Reputation: 2996
I am aware that Unix Timestamp are UTC in nature (misleading, this is not true, new Date()
will always be on the browser/server timezone, and .getTime()
reflects that).
How come when converting to a C# DateTime is is not UTC.
I've converted the date August, 9 2092 to timespamp in seconds (3869074800),
new Date('August, 9 2092').getTime()/1000
or https://codepen.io/pnmcosta/pen/rpvjVp
But when converting to a C# date, it's not UTC (8/8/2092 11:00:00 PM)? Even though the EPOCH has been created as UTC:
using System;
public class Program
{
public readonly static DateTime EPOCH_UNIX = new DateTime(1970, 1, 1, 0, 0, 0, DateTimeKind.Utc);
private readonly static double MaxUnixSeconds = (DateTime.MaxValue.ToUniversalTime() - EPOCH_UNIX).TotalSeconds;
public static void Main()
{
Console.WriteLine(FromUnixTimeStamp(3869074800));
}
public static DateTime FromUnixTimeStamp(long value)
{
return value > MaxUnixSeconds ? EPOCH_UNIX.AddMilliseconds(value) : EPOCH_UNIX.AddSeconds(value);
}
}
or https://dotnetfiddle.net/ERySea
How best to handle this scenario, bearing in mind that time is not of importance, but the day should be correct?
EDIT 2
Think I may have hacked the date to figure out the offset (updated https://dotnetfiddle.net/ERySea) to:
using System;
public class Program
{
public readonly static DateTime EPOCH_UNIX = new DateTime(1970, 1, 1, 0, 0, 0, DateTimeKind.Utc);
private readonly static long MaxUnixSeconds = (long)(DateTime.MaxValue.ToUniversalTime() - EPOCH_UNIX).TotalSeconds;
public static void Main()
{
// date with DST (Daylight savings time), e.g. 08/09/2092 (DD/MM/yyyy)
// is stored as, e.g. 3869074800 seconds, from EPOCH_UNIX
// instead of 3869078400 (UTC, without offsets) as it should be!

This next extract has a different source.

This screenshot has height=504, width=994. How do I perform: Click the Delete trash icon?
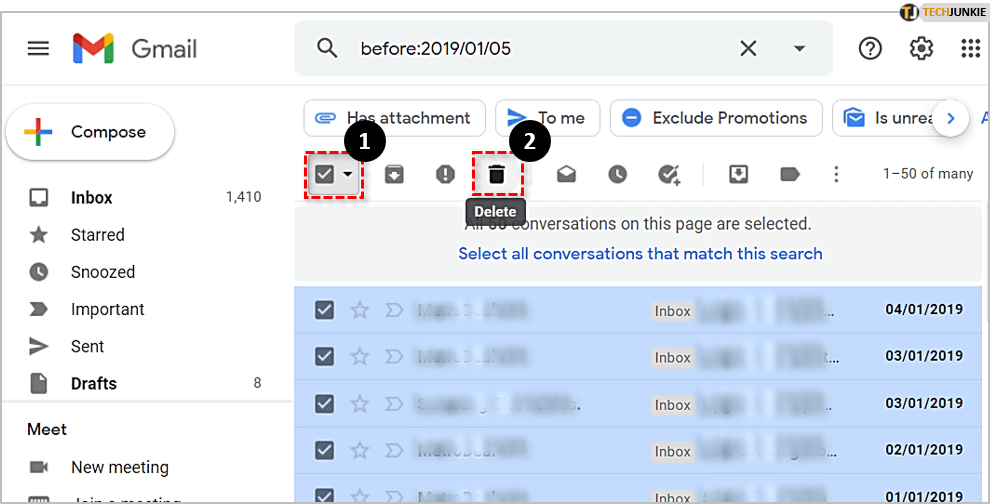pos(497,175)
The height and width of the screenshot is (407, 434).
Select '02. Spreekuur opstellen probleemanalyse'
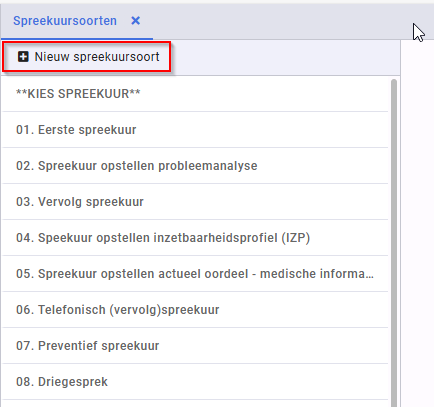point(195,166)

DateTime dt = FromUnixTimeStamp(3869074800);
Console.WriteLine("Date: {0:dd MMM yyyy HH:mm}", dt);
// fix DST offset
if (dt.Hour != 0)
{
int offset = 24 - dt.Hour;
dt = dt.AddHours(offset);
Console.WriteLine("Offset: {0}", offset);
}
// fix century (if date of birth)
if (dt.Year >= DateTime.UtcNow.Year)
dt = dt.AddYears(-100);
Console.WriteLine("Fixed Date: {0:dd MMM yyyy HH:mm}", dt);
}
public static DateTime FromUnixTimeStamp(long value)
{
return value > MaxUnixSeconds ? EPOCH_UNIX.AddMilliseconds(value) : EPOCH_UNIX.AddSeconds(value);
}
}
Upvotes: 2
Views: 2580
Reputation: 13060
The problem is JavaScript not C#, or more correctly your premise what new Date('August, 9 2092').getTime()/1000
represents.
JavaScript will create a new Date as being in local time zone not UTC. So
new Date('August, 9 2092')
is actually
Sat Aug 09 2092 00:00:00 GMT+0100 (GMT Daylight Time)
Notice the offset? This is actually Fri Aug 08 2092 23:00:00 UTC+0000
so the epoch you get from JavaScript is not what you intended.
You should subtract the timezone offset (in minutes multiplied by 60) to get UTC though.
var date = new Date('August, 9 2092');
var timestamp = date.getTime()/1000 - date.getTimezoneOffset()*60;
// timestamp == 3869078400
EDIT
Rather than fudging the calculation, you'd be better off assuming the timestamp is local...
Change
public readonly static DateTime EPOCH_UNIX = new DateTime(1970, 1, 1, 0, 0, 0, DateTimeKind.Utc);
to
public readonly static DateTime EPOCH_UNIX = new DateTime(1970, 1, 1, 0, 0, 0, DateTimeKind.Local);
At least then the result is 08 Aug 2092 23:00 Local
.
Upvotes: 1
Reputation: 145
According to https://www.epochconverter.com/ the UNIX timestamp of 3869074800 is 8/8/2092 11:00:00 PM, so C# is correctly displaying it in GMT. UTC and GMT are... not the same, but for the purposes of a human reading it it's accurate to say that you can treat them as the same.
Your problem lies in how you got the UNIX timestamp of 3869074800.